Мне могут указать на комическую оперу. „А что же про нее надо сказать?“ — спросил бы, может быть, кто-нибудь. „Неужели она одного и того же поля ягода с прочей итальянской оперой? Ежели фальшивы, ненужны и праздны те „высокие“ чувства, которые возбуждает драматическо-лирическая итальянская опера, то неужели столько же праздны, фальшивы и ненужны те чувства веселости, беззаботной радости и довольства, которые возбуждает итальянская комическая опера?

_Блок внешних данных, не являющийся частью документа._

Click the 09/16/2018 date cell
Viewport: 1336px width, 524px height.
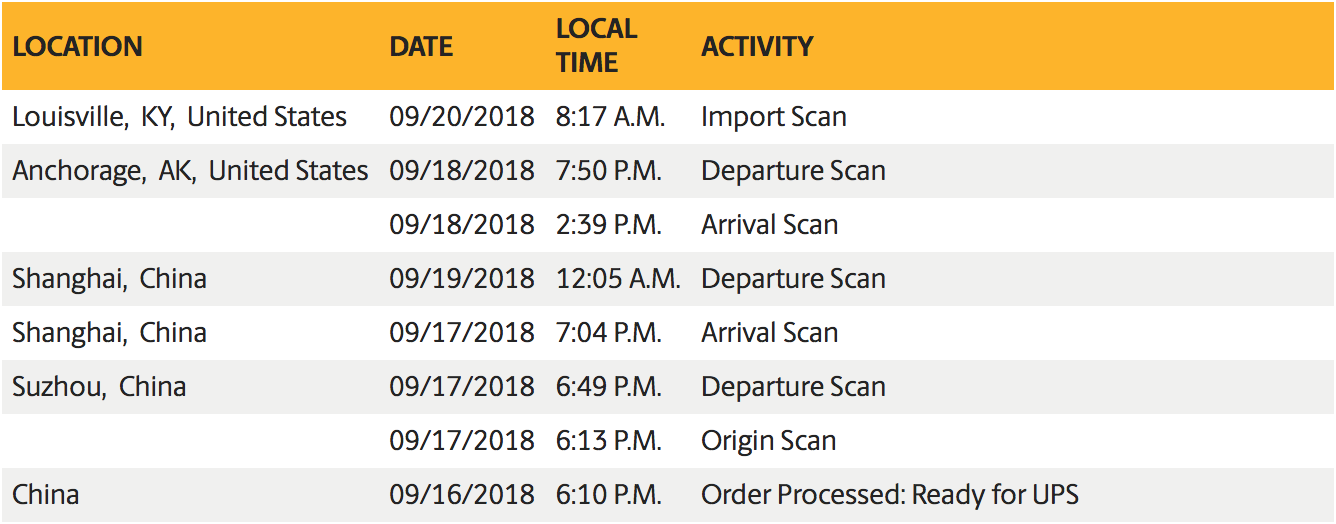point(462,495)
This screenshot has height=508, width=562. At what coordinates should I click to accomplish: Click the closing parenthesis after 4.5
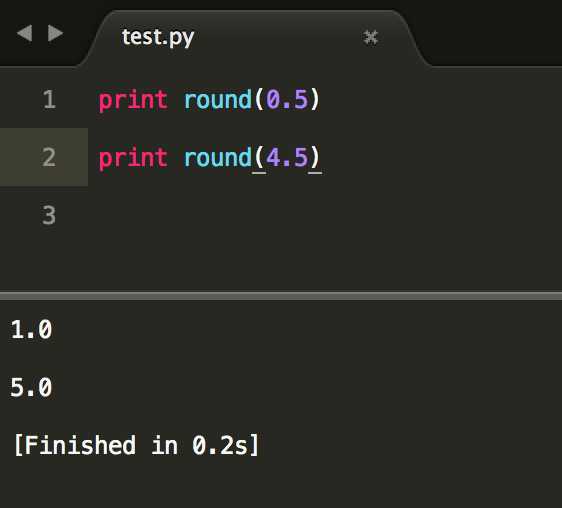coord(315,158)
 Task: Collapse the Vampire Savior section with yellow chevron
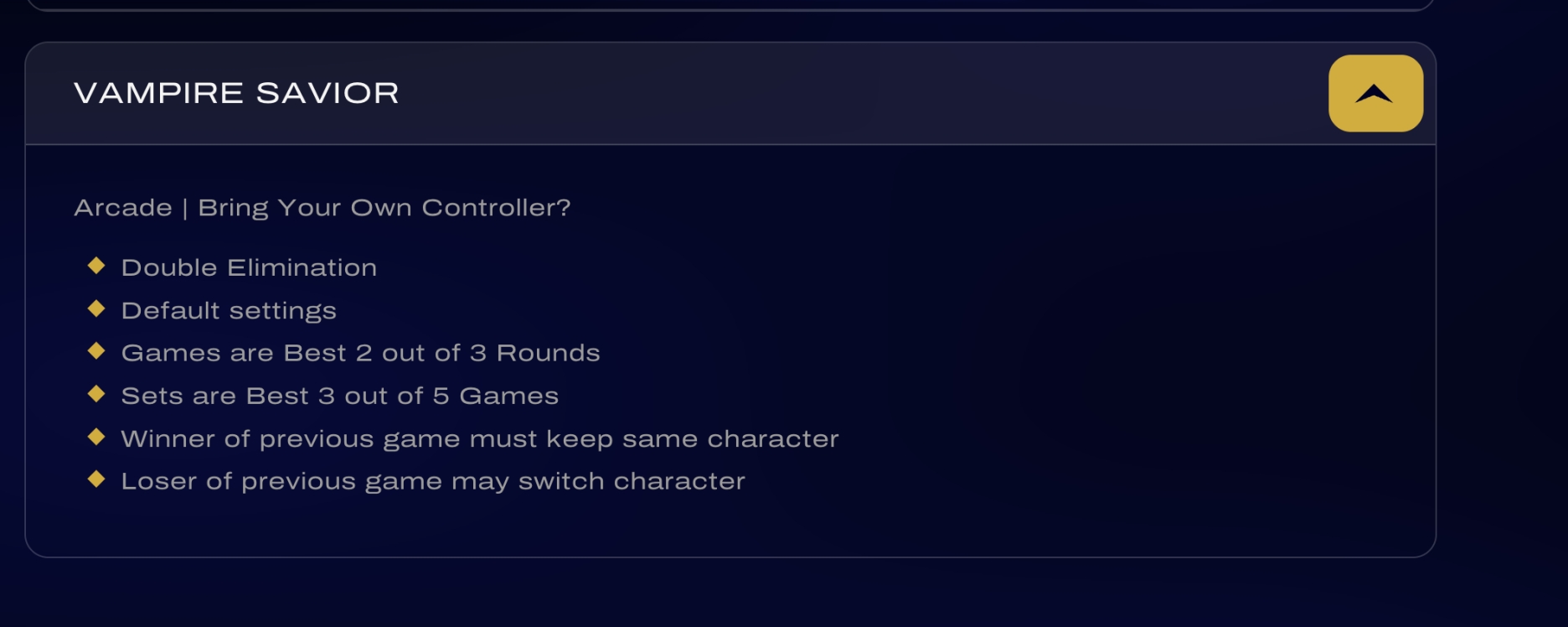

Неужели итальянские комические композиторы столько же мало стоят, как и трагические?“ — Я бы отвечал на подобные вопросы так: во-первых, мне кажется беззаконным, насильственным и произвольным выделять комический элемент в особенный род созданий: драма и комизм идут в жизни вместе, и в искусстве должно существовать то же самое. Но если уже живут в искусстве (покуда, до поры до времени) этот каприз и эта условность и их надо сносить, то, мне кажется, есть гораздо более жизни, правды и искренности в опере итальянской (да тоже и французской прежнего времени) комической, чем в трагической итальянской (а тоже и французской). Так было уже и в XVIII веке, во времена Чимароз и Паэзиелло, а тем более, оно так и есть и в наше время, в XIX веке. „Севильский цирюльник“, „Сорока-воровка“, „Ченерентола“, „Любовный напиток“, „Дон Паскуале“ и вся масса французских комических опер и опереток, не взирая на все свои убожества и недочеты, в тысячу раз более значат, чем все „Семирамиды“, „Танкреды“, „Отелло“, „Пуритане“, „Лучии“, „Линды“, „Лукреции Борджиа“ и проч. Царствующая в них веселость, смешливость, забавность — чистая принадлежность южного темперамента, все это прямо лежит в характере южанина, помимо всякого таланта и художества. Не говорил ли сам Бетховен про талантливейшего из итальянских комиков, Россини: „А в нем все-таки есть кое-что. Если бы его хорошенько поучить да посечь, верно, из него что-нибудь да и вышло бы“. Это Бетховен говорил по поводу „Севильского цирюльника“. Конечно, он никогда не сказал бы ничего подобного по поводу „Семирамиды“ или „Танкреда“, или „Вильгельма Телля“.
63
Покуда происходило во Франции, складывалось, росло и крепло значительное движение в области оперы, подобное же параллельное движение нарождалось, в той же Франции, в области инструментальной музыки. Ни в продолжение всего предыдущего XVIII века, ни во всю первую четверть XIX века не являлось во Франции особенно замечательного, особенно талантливого инструментатора. Но в начале второй четверти этого века явился французский музыкант, который как бы наверстал все потерянное время и разом сделал такие громадные шаги, что вознаградил свое отечество за долгие годы бесплодного недочета.
Это был Берлиоз.
Берлиоз представлял собою удивительную смесь качеств совершенно противоположных: силы гениальной и слабости истинно изумительной.